A good target amount for walking-around cash: €30-50 per person per day. Enough to cover transit, meals, and incidentals. Not enough to ruin your trip if it disappears.
The Back Pocket: Never, Ever, Ever
Your back pocket is the single most accessible part of your body. It is the default location pickpockets check first. A wallet in your back pocket in a European tourist zone is essentially a public offering. Put nothing of value there. Your phone especially — the back pocket phone pull is one of the most common and fastest thefts in every city on this list.
RFID-Blocking Card Sleeves
Contactless card technology has created a newer form of theft: electronic skimming. Someone with a pocket reader walks near you and captures your card data without physical contact. RFID-blocking sleeves or a wallet with built-in RFID protection prevent this. They cost $10-15 and are a completely passive protection layer.
The Pat-Down Habit Before Entering Crowds
Before you push through a turnstile, board a bus, or enter a crowded market, do a quick physical pat-down. Phone? Check. Wallet? Check. Passport (if carrying)? Check. This takes three seconds and builds the muscle memory that tells you immediately if something is missing — and gives you the awareness going in that you’re about to enter a higher-risk environment.
City-by-City Hot Zones

Rome, Italy
Rome is the undisputed European capital of organized pickpocketing. The hot zones are exactly where you’d expect:
- Bus 64 (Vatican to Termini) — avoid at peak hours or keep everything in your money belt
- Trevi Fountain — the crowd crush is the point. All hands in front, bag on chest.
- The Colosseum queue — petition clipboard operators work this line relentlessly
- Metro Line A — especially at Termini, Spagna, and Barberini stops
Barcelona, Spain
Barcelona has the highest pickpocket rate in Europe by most measures. La Rambla is the most famous street for it and is essentially a gauntlet:
- La Rambla — the entire length, especially near La Boqueria market
- Metro L1 and L3 lines — bump specialists work both
- Barceloneta beach — bag grabs while you swim
- Park Güell — crowded, narrow paths, distraction techniques
Paris, France
Paris pickpockets often work in groups and target the tourist belt:
- The Eiffel Tower — petition clipboard operators in abundance
- RER B to Charles de Gaulle — tired travelers with heavy luggage are easy targets
- Sacré-Cœur steps in Montmartre
- Museum queues — especially the Louvre
Prague, Czech Republic
Prague’s historic center funnels tourists into predictable paths:
- Charles Bridge — extremely crowded at peak hours, bump technique common
- Old Town Square — tram stops around the square
- Tram 22 — the tourist tram, and therefore the pickpocket tram
Lisbon, Portugal
Lisbon has seen a surge in pickpocketing as tourism has exploded over the past decade:
- Tram 28 — the famous vintage tram is a tourist attraction and a known theft location. The car is cramped by design.
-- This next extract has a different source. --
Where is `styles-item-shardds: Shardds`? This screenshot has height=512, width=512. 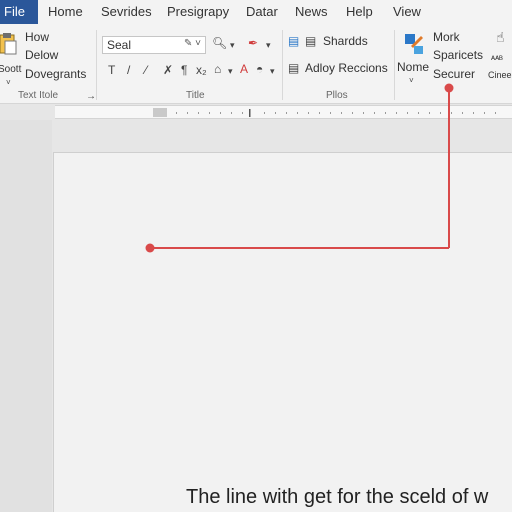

- Alfama neighborhood — narrow streets, crowded at sunset
- Baixa-Chiado area — particularly at the Chiado Metro stop
The truth is that visiting any of these cities is absolutely worthwhile — they are extraordinary places. You just need to move through them with a different level of awareness than you would at home. With the right gear and the right habits, you make yourself a difficult target, and difficult targets get skipped. That’s the whole goal.